In a recent presentation on the theme of “Boom and bust scenarios for airports,” de Backer, drawing on the expertise of his company’s involvement in many major cargo projects, said one of the key factors was aligning the terminal development with the forecast cargo volume growth.
These projects include Hong Kong’s new extension to the Asia Airfreight Terminal which opened in December 2006, SATS in Singapore, the Nippon Cargo Airlines facility in Los Angeles, and the British Airways terminal in Heathrow.
He differentiated four possible types of terminals. There was the basic fork lift operation which was suitable for throughputs of up to 50,000 tonnes a year, but carried with it a higher risk of damage to cargo.
Secondly there was a small equipped terminal, using slave pallets, roller bed lanes and racking for loose cargo, which could handle up to 100,000 tonnes a year. To expand this concept beyond such a throughput would need a huge space and would create traceability problems for cargo.

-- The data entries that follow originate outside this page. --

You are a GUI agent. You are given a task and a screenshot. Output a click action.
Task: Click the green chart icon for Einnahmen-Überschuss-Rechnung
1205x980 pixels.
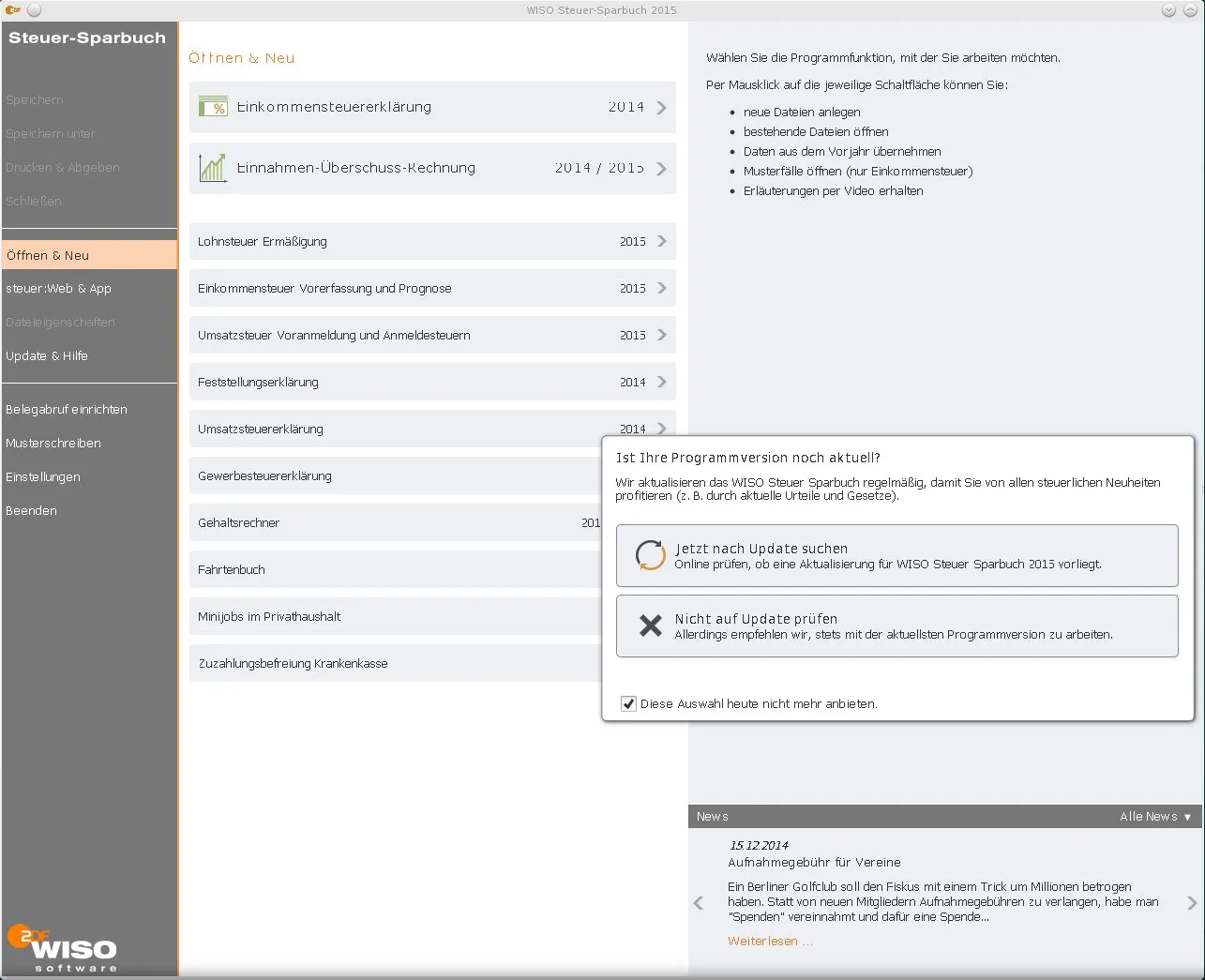212,168
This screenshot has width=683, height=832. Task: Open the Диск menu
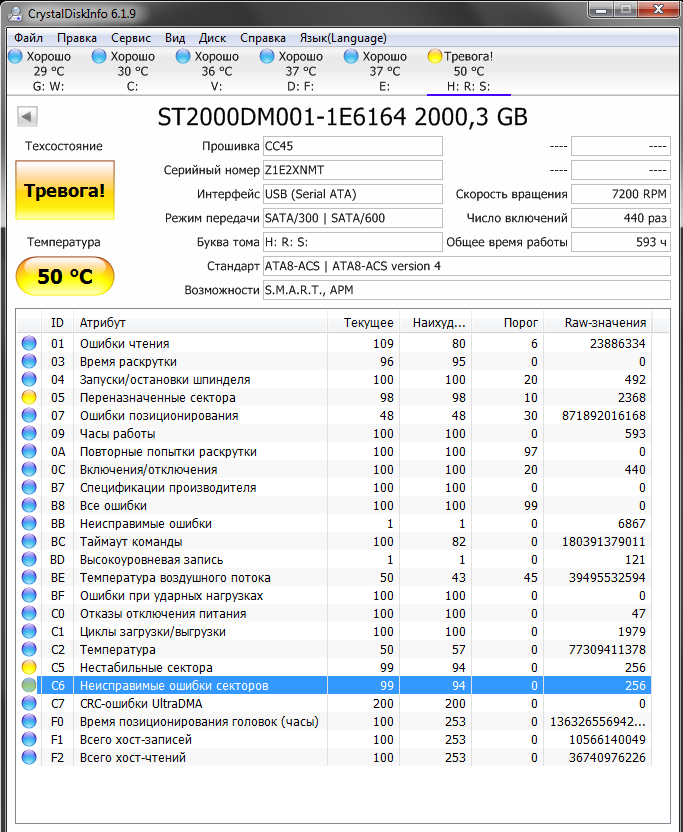pos(212,38)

The third type of terminal was a medium- sized manual or semi-automated terminal, with a dedicated ULD system served by stacker cranes, build-up and breakdown areas, and a bypass lane for intact ULDs. This could handle up to400,000 tonnes a year.
Finally, the fourth concept, for the largest cargo and busiest cargo terminals, was exemplified by the new Asia Airfreight Terminal in Hong Kong that had automated, high throughput machinery and an IT system behind it to optimise the movement of cargo. In such terminals it was important to have 99.9 per cent reliability in the machinery. “This is different from manual systems where you can afford a breakdown from time to time,” de Backer said.

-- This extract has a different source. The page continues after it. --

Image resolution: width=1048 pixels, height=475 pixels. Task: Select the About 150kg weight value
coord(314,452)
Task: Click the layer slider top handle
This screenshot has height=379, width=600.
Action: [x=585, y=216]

Automation was always controversial, he admitted, but it had four big advantages. It could increase terminal throughput through optimising processes, it provided cargo tracking, it reduced labour costs and it improved security through reducing human intervention in the system.
However, it also required qualified staff , a major culture change and clean data.“There is no point in having a large automated cargo terminal if the IT systems are unable to support it,” de Backer warned.

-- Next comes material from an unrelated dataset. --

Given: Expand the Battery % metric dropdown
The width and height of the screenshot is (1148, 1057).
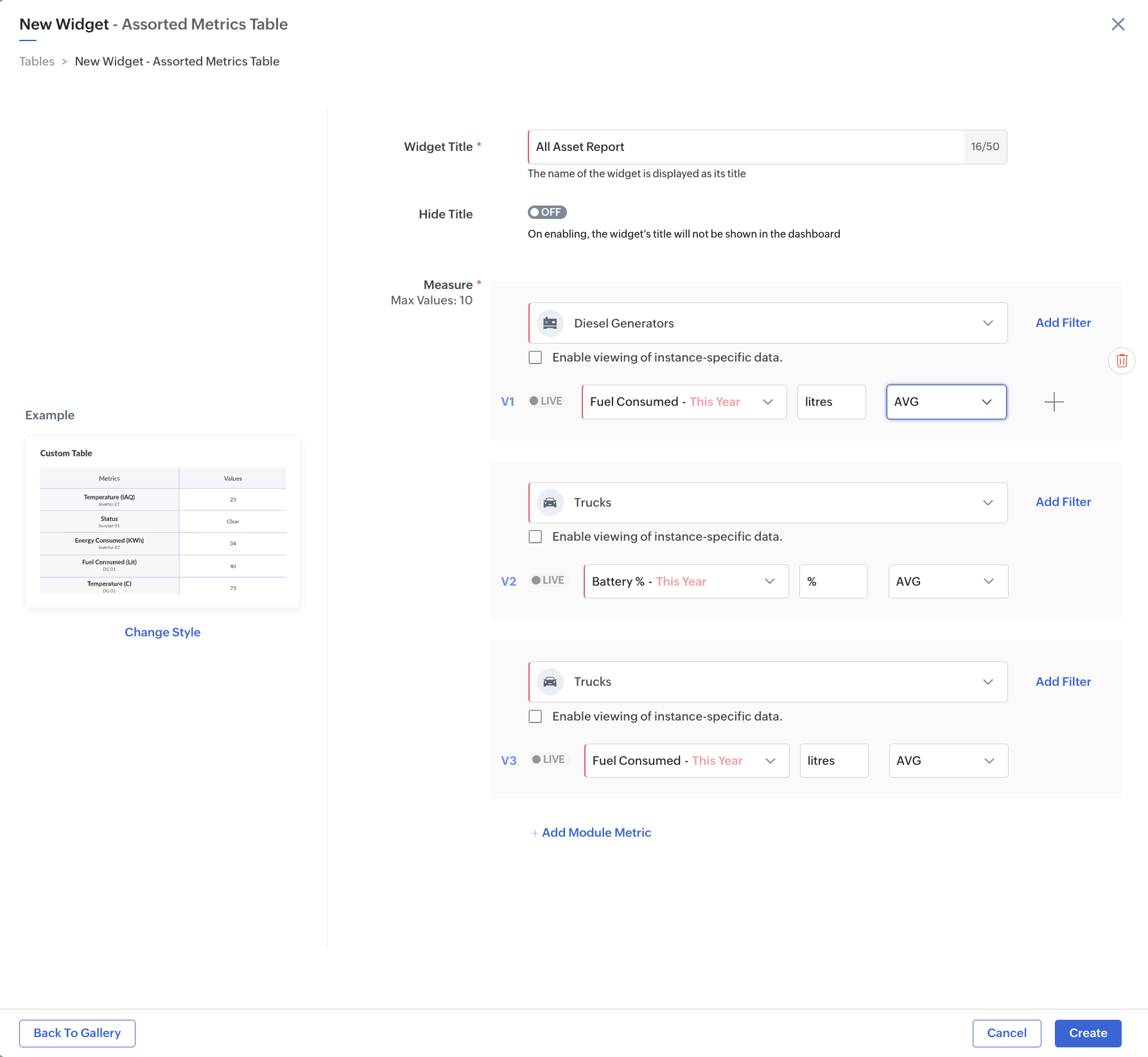Looking at the screenshot, I should click(x=769, y=581).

Other factors to consider when deciding what type of terminal to have was what the future growth might be, what kind of aircraft it would be servicing, how much intact versus loose cargo there would be, whether cargo storage would be allowed or not and what the volumes would be at peak times.
“People always talk of terminal capacity in tonnes per annum, but what matters is if it can handle all the freight it needs at the busiest times,” de Backer pointed out.
It was also important to have a building that was a suitable shell for the handling system to be put inside it. “People sometimes focus on the architecture and forget about the functionality,” he said. In addition, airlines should ideally be involved in the commissioning phase, and usage ramped up rather than going for a big bang approach.